End of LifeMedical technology has forgotten death’s role and its importance. We have to be something more than extending time. Walking the halls of many hospitals, I found numerous people who want to share memories, exchange wisdom, and settle relationships, establish legacies, make peace with God, and ensure that those who are left behind will be okay.

They want to end their story on their own term. This role is among life’s most important, for both the dying and those left. I think we find more ways to deny patients this role. Over and over, medicine inflicts deep wounds into the end of life and then stands oblivious to the harm.

The tough issue is to recognize that the small fixes provided by technology do not change the larger picture. Therein, we fail to recognize that fixing specific problems may not fix the patient.

I have 14 years of experience as a healthcare consultant. The real sorrow is that we (family and friends) are unable to significantly impact nature’s course. In the end, we can only accept its education. A patient once highlighted his sorrow.

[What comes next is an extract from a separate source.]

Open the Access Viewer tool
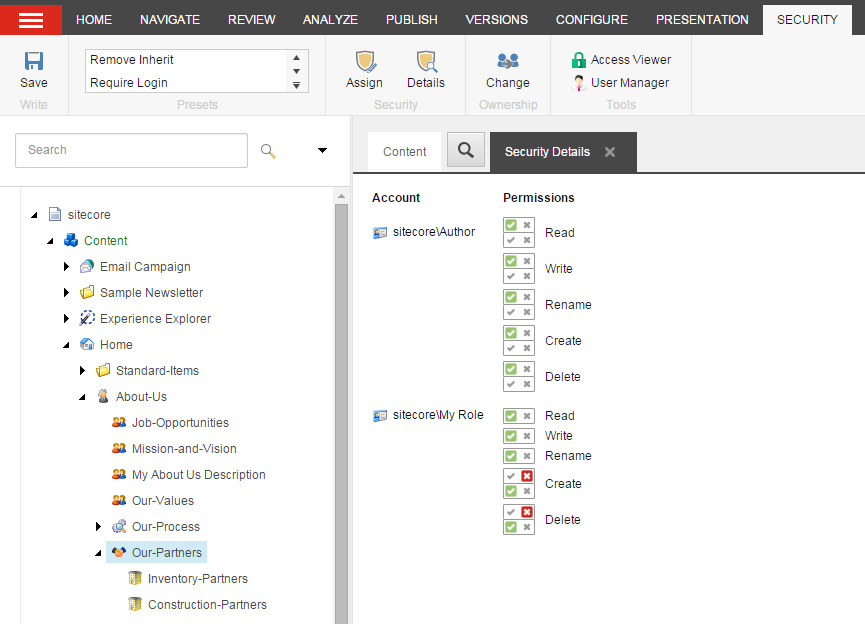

“I woke up this morning I couldn’t stand up. I couldn’t push the pillow up in the bed; couldn’t use a toothbrush; couldn’t pull my pants or socks on; and it’s hard getting to sit up. But the doctor told me I was doing great.”

Society threw medical technology at the man but failed to understand the patient’s biggest fears? How about concerns? What goals were most important? What trade-offs would the patient be willing to make?

For human beings, life is meaningful because it is a story. A story has a sense of a whole, and its arc is determined by the significant moments, the ones where something happens. A seemingly happy life may be empty. A seemingly difficult life may be devoted to a great cause.

All of us have purposes larger than ourselves. Those are the conversations both the living and dying want to have.